Freddie Mac is expanding its risk-sharing efforts meant to protect taxpayers and potentially prepare the $9.4 trillion U.S. home-loan market for its future.
In a planned $300 million offering of mortgage-backed securities being managed by Credit Suisse Group AG, the government-backed company will sell $22.5 million of junior-ranking bonds without its guarantees, a person with knowledge of the deal said.
Freddie Mac plans to hold a call for investors next week to discuss the new type of transaction, said the person, who asked not to be named without authorization to speak publicly. Brad German, a spokesman for the McLean, Virginia-based company, declined to comment.
The bonds reflect directions that Freddie Mac and rival Fannie Mae have received from their overseer, the Federal Housing Finance Agency, to experiment with different ways of pushing their losses from homeowner defaults to bond buyers and insurers. The FHFA has also pushed them to increase the amount of the risk-sharing.

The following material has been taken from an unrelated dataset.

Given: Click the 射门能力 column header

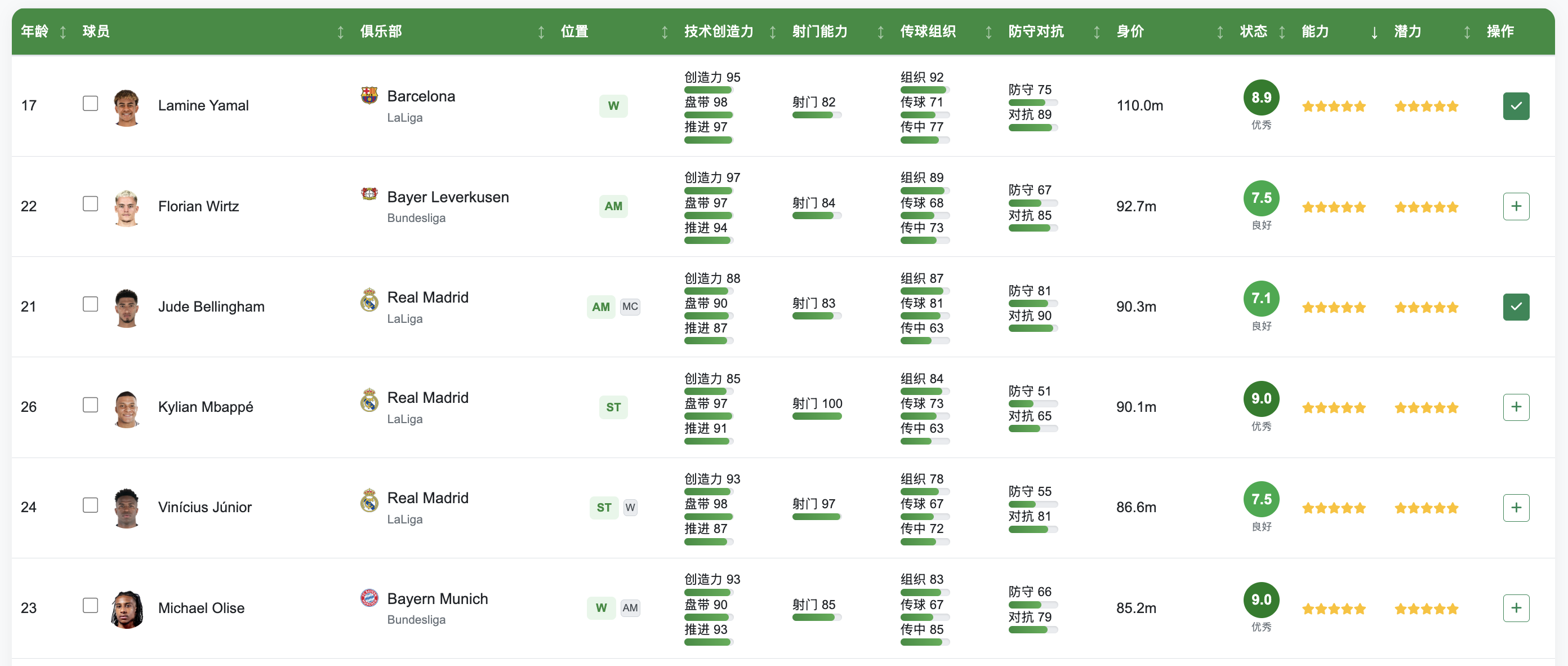Looking at the screenshot, I should 819,32.
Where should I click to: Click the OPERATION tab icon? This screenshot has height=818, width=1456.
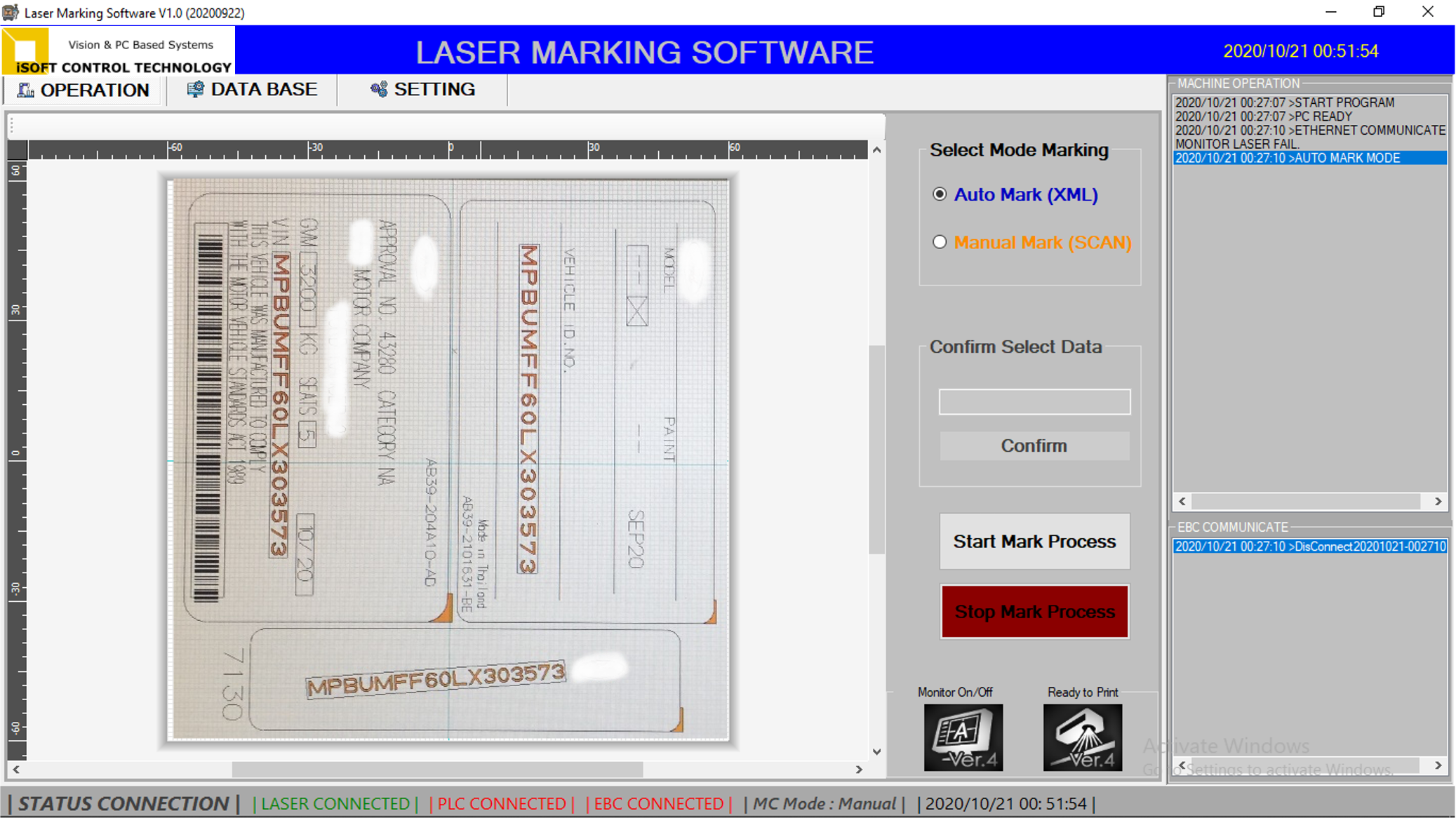coord(25,89)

In the short term, the effort is meant to protect taxpayers. The initiative also resembles some of the visions proposed by lawmakers for winding down Freddie and Fannie, which were seized by the U.S. in 2008.
Since starting sales of their risk-transfer debt in 2013, Fannie Mae and Freddie Mac have issued more than $20 billion of the securities, along with entering into similar insurance deals.
Their previous risk-sharing bonds are direct obligations of the companies, and their performance is tied to the amount of homeowner defaults on loans in separate mortgage securities that they guarantee. That approach allows the insured bonds to continue to trade in the so-called To Be Announced market that forms the backbone of U.S. mortgage finance.